=== Section Start ===
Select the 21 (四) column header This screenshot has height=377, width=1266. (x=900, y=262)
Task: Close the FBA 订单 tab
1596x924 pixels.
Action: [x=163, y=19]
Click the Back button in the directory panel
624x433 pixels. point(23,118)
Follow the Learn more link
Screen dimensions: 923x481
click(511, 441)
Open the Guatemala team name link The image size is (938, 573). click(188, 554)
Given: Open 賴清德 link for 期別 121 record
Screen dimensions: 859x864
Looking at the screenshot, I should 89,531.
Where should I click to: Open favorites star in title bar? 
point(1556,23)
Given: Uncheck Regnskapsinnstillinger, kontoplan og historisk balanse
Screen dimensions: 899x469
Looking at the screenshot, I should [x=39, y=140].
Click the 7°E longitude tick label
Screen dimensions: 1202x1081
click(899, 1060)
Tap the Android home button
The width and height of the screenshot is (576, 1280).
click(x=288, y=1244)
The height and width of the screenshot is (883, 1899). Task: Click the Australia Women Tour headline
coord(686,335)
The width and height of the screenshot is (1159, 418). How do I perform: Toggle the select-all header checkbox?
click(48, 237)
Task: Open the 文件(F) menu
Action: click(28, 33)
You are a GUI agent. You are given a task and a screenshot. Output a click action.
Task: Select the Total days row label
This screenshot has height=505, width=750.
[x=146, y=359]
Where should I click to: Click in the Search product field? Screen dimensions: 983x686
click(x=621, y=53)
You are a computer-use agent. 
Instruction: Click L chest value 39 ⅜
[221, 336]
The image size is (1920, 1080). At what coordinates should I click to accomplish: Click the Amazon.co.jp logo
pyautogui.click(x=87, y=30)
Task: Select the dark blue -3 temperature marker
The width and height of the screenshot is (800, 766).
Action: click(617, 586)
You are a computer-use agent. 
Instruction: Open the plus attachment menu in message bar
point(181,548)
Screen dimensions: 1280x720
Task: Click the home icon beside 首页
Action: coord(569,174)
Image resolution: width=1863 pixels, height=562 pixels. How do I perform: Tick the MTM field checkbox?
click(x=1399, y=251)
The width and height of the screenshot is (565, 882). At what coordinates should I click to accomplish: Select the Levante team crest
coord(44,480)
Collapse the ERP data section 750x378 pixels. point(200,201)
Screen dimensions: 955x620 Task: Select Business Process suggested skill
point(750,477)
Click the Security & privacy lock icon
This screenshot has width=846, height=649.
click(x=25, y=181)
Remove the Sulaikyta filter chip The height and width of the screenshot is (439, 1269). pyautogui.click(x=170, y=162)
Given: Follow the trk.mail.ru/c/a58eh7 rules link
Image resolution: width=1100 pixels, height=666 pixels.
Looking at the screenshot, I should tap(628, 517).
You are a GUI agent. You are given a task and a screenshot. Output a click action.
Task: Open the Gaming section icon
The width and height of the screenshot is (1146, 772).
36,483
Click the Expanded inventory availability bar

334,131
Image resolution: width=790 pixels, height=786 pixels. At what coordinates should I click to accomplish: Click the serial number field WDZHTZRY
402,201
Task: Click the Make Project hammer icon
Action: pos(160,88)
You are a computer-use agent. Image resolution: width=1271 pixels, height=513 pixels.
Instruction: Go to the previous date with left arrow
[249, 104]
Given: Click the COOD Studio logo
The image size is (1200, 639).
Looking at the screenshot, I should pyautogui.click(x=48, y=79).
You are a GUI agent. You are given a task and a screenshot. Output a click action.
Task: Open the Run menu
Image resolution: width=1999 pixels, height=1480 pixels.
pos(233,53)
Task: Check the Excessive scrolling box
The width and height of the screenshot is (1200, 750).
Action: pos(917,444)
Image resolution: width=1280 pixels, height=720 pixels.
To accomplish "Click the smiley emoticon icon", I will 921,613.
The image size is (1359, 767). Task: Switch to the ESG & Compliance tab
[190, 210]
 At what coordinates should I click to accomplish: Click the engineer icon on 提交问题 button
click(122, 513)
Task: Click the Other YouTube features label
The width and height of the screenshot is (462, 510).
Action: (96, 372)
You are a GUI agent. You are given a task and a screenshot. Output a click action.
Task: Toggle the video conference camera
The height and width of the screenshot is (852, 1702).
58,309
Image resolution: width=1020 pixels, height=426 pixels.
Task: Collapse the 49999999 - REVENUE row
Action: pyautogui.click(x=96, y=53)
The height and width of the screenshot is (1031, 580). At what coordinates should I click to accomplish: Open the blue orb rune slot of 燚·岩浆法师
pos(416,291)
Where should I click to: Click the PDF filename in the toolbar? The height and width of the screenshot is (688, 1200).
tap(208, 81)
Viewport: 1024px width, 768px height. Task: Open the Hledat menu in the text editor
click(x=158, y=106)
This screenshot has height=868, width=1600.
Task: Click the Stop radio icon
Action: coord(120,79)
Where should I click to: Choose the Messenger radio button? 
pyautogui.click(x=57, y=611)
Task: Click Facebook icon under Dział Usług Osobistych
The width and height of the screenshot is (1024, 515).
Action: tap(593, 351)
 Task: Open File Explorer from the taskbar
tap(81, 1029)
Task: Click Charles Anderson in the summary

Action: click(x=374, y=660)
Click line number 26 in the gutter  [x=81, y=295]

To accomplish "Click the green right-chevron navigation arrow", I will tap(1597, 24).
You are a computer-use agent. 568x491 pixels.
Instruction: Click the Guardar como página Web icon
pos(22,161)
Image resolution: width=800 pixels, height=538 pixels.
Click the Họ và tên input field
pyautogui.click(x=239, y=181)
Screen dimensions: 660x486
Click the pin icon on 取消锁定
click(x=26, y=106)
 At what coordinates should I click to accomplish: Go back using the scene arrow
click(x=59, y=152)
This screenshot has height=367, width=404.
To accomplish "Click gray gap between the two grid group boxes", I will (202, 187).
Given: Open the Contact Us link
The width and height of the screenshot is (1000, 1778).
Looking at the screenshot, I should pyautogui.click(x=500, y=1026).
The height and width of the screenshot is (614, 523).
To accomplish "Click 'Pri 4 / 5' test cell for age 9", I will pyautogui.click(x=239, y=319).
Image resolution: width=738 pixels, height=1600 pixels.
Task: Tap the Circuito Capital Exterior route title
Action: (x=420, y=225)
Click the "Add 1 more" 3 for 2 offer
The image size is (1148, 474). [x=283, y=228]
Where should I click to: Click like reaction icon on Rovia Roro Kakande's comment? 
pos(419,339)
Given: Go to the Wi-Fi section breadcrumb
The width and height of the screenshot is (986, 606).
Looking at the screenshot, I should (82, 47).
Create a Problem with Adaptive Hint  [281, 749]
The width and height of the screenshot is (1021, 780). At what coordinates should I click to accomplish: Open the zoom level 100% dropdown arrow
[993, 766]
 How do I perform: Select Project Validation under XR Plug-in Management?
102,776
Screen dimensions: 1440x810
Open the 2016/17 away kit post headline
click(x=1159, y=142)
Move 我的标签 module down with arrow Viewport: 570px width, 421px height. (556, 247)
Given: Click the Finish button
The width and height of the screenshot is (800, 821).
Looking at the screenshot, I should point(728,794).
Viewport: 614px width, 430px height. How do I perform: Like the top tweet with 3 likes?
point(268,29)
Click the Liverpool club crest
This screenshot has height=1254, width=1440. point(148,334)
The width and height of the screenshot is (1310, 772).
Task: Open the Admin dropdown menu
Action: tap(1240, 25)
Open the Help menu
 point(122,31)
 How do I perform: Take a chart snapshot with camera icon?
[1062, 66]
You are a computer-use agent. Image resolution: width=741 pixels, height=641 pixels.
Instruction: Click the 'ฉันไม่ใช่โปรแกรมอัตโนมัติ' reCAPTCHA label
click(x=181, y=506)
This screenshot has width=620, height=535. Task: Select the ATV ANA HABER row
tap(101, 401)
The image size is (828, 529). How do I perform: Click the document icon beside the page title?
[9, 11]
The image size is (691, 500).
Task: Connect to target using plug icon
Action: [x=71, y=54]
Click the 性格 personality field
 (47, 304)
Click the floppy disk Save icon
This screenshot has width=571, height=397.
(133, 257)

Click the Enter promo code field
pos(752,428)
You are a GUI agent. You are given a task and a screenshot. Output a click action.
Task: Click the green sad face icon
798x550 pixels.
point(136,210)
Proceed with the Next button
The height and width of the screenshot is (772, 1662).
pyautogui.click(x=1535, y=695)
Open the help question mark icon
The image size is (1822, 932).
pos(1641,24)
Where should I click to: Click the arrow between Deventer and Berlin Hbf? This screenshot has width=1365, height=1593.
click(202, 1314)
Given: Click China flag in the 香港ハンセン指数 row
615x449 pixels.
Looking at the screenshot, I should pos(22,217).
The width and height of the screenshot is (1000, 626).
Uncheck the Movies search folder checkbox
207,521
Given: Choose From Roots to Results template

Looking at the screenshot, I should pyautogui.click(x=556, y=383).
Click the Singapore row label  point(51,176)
=== Section End ===
**Task item:**
Set down verbatim only the lines between the start of the data above and the line with "Click the 7°E longitude tick label", both boundaries included.

**Response to this exercise:**
Select the 21 (四) column header This screenshot has height=377, width=1266. (x=900, y=262)
Task: Close the FBA 订单 tab
1596x924 pixels.
Action: [x=163, y=19]
Click the Back button in the directory panel
624x433 pixels. point(23,118)
Follow the Learn more link
Screen dimensions: 923x481
click(511, 441)
Open the Guatemala team name link The image size is (938, 573). click(188, 554)
Given: Open 賴清德 link for 期別 121 record
Screen dimensions: 859x864
Looking at the screenshot, I should 89,531.
Where should I click to: Open favorites star in title bar? 
point(1556,23)
Given: Uncheck Regnskapsinnstillinger, kontoplan og historisk balanse
Screen dimensions: 899x469
Looking at the screenshot, I should [x=39, y=140].
Click the 7°E longitude tick label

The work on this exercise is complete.